Bases for Reward Distribution

A common reality in many contemporary work organizations is the inequity that exists in the distribution of available rewards. One often sees little correlation between those who perform well and those who receive the greatest rewards. At the extreme, it is hard to understand how a company could pay its president $10 to $20 million per year (as many large corporations do) while it pays its secretaries and clerks less than $15,000. Each works approximately 40 hours per week, and both are important for organizational performance. Is it really possible that the president is 1,000 times more important than the secretary, as the salary differential suggests?

How do organizations decide on the distribution of available rewards? At least four mechanisms can be identified. In more cases than we choose to admit, rewards go to those with the greatest power (either market power or personal power). In many of the corporations whose presidents earn eight-figure incomes, we find that these same people are either major shareholders in the company or have certain abilities, connections, or status that the company wants. Indeed, a threat of resignation from an important or high-performing executive often leads to increased rewards.

A second possible basis for reward distribution is equality.
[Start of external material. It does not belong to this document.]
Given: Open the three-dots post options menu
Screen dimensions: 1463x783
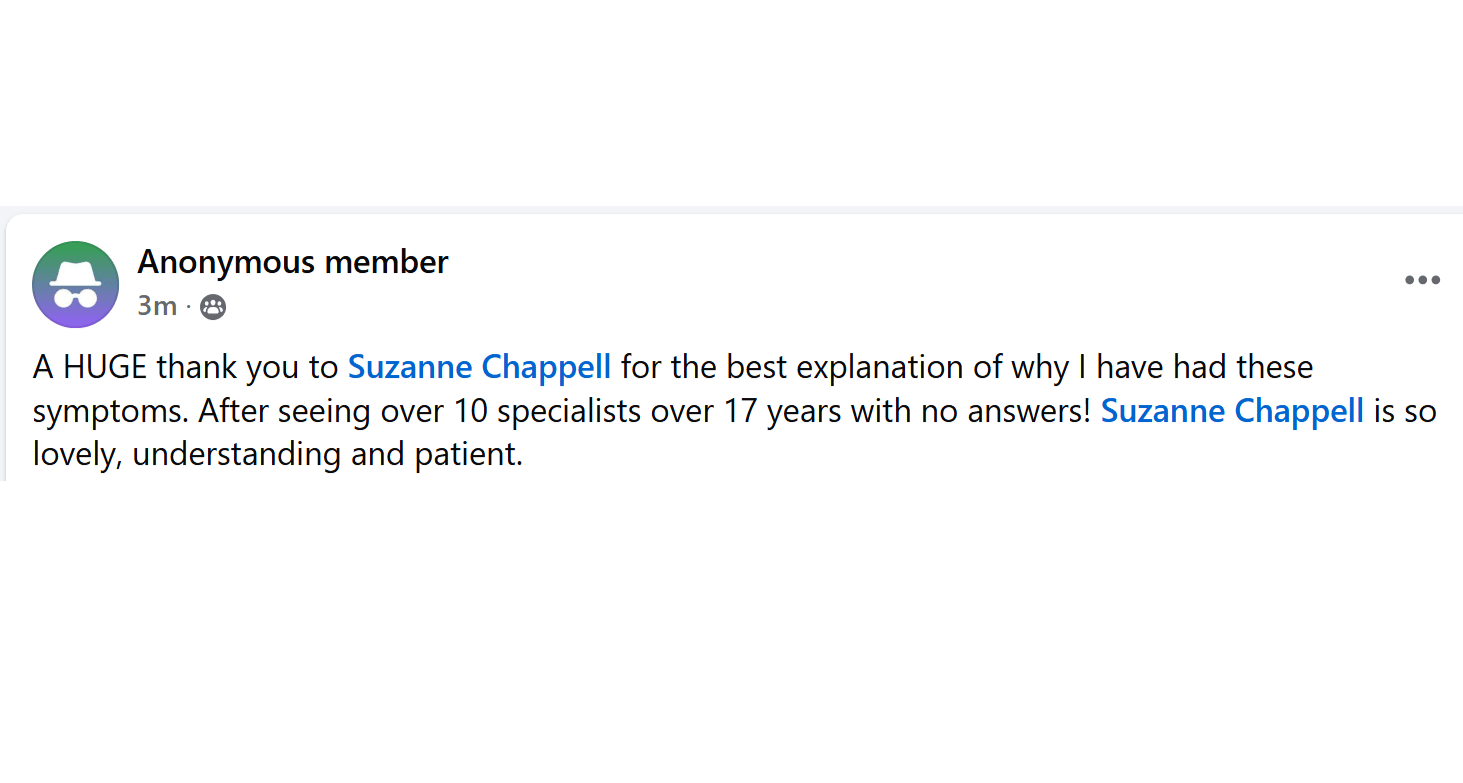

Here, all individuals within one job classification would receive the same, or at least similar, rewards. The most common example here can be found among unionized workers, where pay rates are established and standardized with little or no reference to actual performance level. Instead of ability or performance, these systems usually recognize seniority as the key factor in pay raises or promotions.

Exhibit 8.7 Team Based Rewards Performance appraisals, whether team or individual, provide feedback to workers or organizational teams. Traditionally, performance evaluations provide information to help improve individual performance, increase efficiency and define management's expectations. Performance appraisals compare work performed against measurable objectives that the employee and supervisor agreed to at the beginning of the appraisal period. As work has become more team oriented, performance appraisals now measure how a team of workers perform rather than just how an individual performs his job.

The basis for the social welfare reward system in this country is need. In large part, the greater the need, the greater the level of support. It is not uncommon to see situations in business firms where need is taken into account in layoff situations - where an employee is not laid off because she is the sole support of a family.

A fourth mechanism used by organizations in allocating rewards is distributive justice. Under this approach, employees receive (at least a portion of) their rewards as a function of their level of contribution to the organization. The greater the contribution (such as performance), the greater the reward. This mechanism is most prominent in merit-based incentive programs, where pay and bonuses are determined by performance levels.